* Exercise prompt
Read the material below. Count the lines containing "computer" and give that count alone.

* Extracted records

◆ ◆ ◆ ◆ ◆ ◆ ◆

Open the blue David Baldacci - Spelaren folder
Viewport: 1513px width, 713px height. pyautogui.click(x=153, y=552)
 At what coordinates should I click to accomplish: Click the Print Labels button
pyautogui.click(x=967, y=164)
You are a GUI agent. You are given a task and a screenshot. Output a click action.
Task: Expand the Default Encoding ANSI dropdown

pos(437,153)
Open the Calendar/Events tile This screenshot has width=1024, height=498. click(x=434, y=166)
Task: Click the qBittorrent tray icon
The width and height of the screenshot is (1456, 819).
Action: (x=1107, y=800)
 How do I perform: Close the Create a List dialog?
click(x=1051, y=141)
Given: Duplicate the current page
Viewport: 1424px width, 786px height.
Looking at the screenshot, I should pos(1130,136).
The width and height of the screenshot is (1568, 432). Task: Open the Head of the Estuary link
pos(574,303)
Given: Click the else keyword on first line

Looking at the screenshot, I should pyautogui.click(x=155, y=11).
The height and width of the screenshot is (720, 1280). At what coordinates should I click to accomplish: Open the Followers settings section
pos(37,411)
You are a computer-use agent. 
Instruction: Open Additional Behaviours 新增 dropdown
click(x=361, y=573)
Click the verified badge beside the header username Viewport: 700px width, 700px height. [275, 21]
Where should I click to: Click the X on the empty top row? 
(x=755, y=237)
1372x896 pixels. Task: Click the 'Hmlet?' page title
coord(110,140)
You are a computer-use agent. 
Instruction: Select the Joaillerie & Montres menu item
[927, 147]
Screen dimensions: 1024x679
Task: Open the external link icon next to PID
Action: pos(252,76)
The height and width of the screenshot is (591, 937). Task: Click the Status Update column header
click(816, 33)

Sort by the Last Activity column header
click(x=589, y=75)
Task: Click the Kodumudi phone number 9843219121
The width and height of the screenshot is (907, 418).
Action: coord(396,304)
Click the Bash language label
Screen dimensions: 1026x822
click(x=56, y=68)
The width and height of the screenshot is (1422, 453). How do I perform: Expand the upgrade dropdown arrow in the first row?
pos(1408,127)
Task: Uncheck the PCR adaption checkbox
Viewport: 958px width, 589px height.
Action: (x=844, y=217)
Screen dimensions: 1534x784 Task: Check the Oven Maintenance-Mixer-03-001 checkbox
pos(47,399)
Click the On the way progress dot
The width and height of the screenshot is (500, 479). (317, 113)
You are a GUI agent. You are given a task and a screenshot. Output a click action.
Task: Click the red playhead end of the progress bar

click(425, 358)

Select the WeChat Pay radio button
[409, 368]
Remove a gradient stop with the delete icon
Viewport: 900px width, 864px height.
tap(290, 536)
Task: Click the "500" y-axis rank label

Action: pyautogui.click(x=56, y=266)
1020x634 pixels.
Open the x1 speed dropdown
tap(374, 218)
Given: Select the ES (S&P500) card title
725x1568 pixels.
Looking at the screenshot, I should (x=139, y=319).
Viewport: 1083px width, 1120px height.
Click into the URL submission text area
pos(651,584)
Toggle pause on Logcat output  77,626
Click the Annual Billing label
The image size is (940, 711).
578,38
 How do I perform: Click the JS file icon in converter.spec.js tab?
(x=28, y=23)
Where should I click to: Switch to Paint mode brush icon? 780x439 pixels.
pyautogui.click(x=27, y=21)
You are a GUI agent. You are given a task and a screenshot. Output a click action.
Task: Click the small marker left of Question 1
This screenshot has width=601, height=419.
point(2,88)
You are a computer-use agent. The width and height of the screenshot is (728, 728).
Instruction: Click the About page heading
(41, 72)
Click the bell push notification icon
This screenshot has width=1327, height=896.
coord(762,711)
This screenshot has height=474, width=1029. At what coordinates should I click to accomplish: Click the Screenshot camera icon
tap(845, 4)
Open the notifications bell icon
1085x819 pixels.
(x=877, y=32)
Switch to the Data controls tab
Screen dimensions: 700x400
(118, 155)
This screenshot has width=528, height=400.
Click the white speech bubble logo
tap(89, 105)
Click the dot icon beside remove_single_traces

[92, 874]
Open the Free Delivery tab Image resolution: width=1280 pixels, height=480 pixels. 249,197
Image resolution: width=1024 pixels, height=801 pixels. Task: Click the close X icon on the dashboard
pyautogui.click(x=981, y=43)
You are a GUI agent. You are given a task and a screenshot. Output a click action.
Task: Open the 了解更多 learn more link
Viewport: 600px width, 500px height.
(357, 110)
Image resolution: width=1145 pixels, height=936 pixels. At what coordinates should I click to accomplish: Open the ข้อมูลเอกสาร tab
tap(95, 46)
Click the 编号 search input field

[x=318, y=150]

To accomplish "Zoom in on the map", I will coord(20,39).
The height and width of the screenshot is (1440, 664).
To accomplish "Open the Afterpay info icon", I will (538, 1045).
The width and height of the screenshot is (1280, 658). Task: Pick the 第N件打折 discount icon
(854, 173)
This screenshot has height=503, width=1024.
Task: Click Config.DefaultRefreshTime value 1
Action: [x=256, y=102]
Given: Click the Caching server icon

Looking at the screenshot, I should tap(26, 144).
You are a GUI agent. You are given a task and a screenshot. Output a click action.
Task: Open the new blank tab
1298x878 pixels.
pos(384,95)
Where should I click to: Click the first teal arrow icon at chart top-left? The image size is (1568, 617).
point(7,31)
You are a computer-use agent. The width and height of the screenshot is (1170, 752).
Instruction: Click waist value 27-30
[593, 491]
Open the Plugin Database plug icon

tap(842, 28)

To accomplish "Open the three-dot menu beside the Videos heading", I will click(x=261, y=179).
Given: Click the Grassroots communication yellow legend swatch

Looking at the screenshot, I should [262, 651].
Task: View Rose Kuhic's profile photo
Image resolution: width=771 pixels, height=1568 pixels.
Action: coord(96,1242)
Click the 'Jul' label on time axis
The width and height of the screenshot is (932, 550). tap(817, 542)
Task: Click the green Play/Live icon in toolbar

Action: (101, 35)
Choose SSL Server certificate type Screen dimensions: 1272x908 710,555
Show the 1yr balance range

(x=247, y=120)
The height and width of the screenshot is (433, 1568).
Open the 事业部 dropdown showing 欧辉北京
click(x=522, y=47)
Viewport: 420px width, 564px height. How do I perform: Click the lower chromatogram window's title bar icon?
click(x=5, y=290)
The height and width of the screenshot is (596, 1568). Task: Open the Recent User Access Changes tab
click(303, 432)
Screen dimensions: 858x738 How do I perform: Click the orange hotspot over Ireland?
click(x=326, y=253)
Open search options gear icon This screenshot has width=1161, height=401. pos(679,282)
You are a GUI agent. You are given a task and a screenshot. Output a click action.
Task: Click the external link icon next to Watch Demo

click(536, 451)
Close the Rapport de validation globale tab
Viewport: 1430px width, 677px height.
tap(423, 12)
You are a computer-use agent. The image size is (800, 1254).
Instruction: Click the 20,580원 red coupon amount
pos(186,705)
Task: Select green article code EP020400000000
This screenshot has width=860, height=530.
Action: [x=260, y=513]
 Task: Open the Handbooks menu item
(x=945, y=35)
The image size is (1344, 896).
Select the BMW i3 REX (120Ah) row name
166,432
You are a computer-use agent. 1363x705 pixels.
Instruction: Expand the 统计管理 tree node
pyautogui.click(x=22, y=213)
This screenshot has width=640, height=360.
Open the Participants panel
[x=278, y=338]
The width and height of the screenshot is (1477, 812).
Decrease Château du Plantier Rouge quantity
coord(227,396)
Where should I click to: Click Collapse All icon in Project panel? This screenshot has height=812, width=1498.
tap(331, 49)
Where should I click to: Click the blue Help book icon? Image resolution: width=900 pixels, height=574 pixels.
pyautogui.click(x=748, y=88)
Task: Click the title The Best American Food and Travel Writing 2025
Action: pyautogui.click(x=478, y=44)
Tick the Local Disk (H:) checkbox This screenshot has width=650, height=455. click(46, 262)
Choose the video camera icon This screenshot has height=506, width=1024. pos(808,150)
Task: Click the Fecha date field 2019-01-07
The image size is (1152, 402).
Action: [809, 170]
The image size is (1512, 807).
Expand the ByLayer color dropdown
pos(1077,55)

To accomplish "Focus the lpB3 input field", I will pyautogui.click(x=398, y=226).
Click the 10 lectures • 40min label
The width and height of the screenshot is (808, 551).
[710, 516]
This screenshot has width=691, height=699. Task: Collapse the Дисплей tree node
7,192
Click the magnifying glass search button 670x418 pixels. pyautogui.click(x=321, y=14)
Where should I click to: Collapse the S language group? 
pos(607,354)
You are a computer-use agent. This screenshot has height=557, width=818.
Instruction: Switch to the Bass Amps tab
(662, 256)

◆ ◆ ◆ ◆ ◆ ◆ ◆

* Solution
7